Quantitative research
Quantitative research is the research strategy that focuses on quantifying a collection & analysis of data. this is the formed from a deductive approach where emphasis is placed on the testing of theory, shaped by empiricist as well as positivist philosophies.
Associated with the natural, applied, formal, and social sciences this research strategy promotes the objective empirical investigation of observable phenomena to test and understand relationships. This is done through a range of quantifying methods and techniques, reflecting on its broad utilization as a research strategy across differing academic disciplines.
The objective of quantitative research is to build and employ mathematical models, theories, and hypotheses pertaining to phenomena. The process of measurement is central to quantitative research because it lets the fundamental connective between empirical observation and mathematical expression of quantitative relationships.

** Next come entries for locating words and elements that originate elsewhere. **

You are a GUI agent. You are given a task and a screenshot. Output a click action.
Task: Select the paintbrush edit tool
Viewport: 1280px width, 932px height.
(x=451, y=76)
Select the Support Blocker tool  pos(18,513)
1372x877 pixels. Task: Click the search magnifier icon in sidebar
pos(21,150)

Quantitative data is all data that is in numerical create such as statistics, percentages, etc. The researcher analyses the data with the guide of statistics and hopes the numbers will yield an unbiased or done as a reaction to a question that can be generalized to some larger population. Qualitative research, on the other hand, inquires deeply into specific experiences, with the aim of describing and exploring meaning through text, narrative, or visual-based data, by developing themes exclusive to that mark of participants.

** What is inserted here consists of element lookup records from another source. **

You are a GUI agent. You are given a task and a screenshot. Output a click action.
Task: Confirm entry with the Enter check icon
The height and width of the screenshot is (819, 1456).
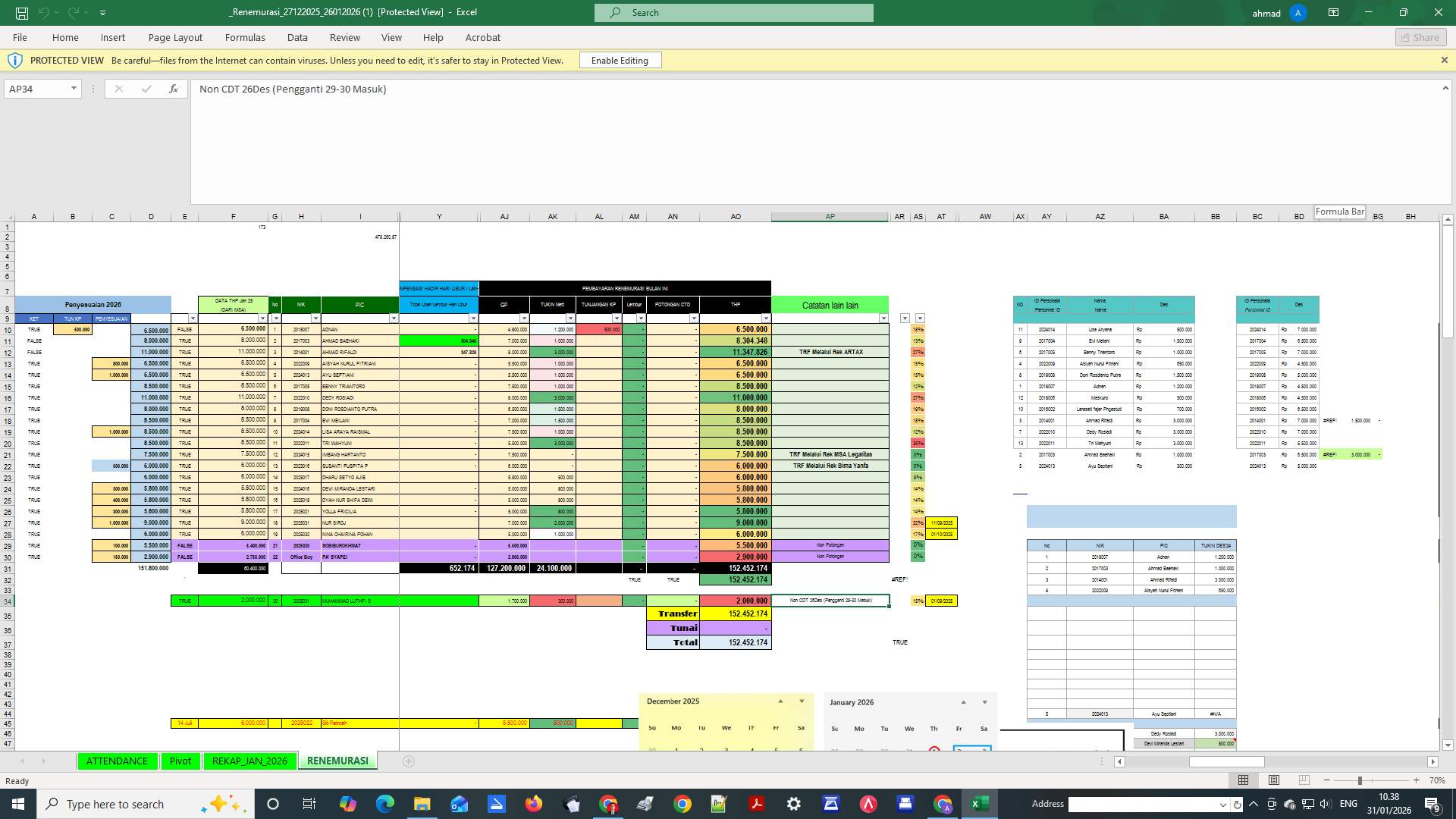click(x=146, y=89)
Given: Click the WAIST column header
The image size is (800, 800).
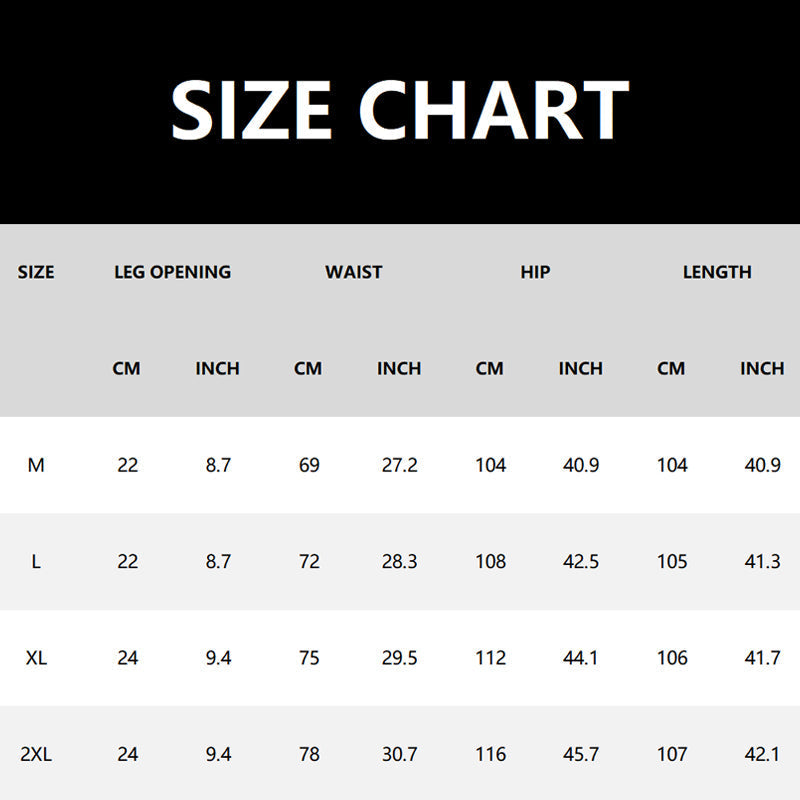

Quantitative research is widely used in psychology, economics, demography, sociology, marketing, community health, health & human development, gender studies, and political science; and less frequently in anthropology and history. Research in mathematical sciences, such(a) as physics, is also "quantitative" by definition, though this use of the term differs in context. In the social sciences, the term relates to empirical methods originating in both philosophical positivism and the history of statistics, in contrast with qualitative research methods.
Qualitative research produces information only on the particular cases studied, and any more general conclusions are only hypotheses. Quantitative methods can be used to verify which of such(a) hypotheses are true. A comprehensive analysis of 1274 articles published in the top two American sociology journals between 1935 and 2005 found that roughly two-thirds of these articles used quantitative method.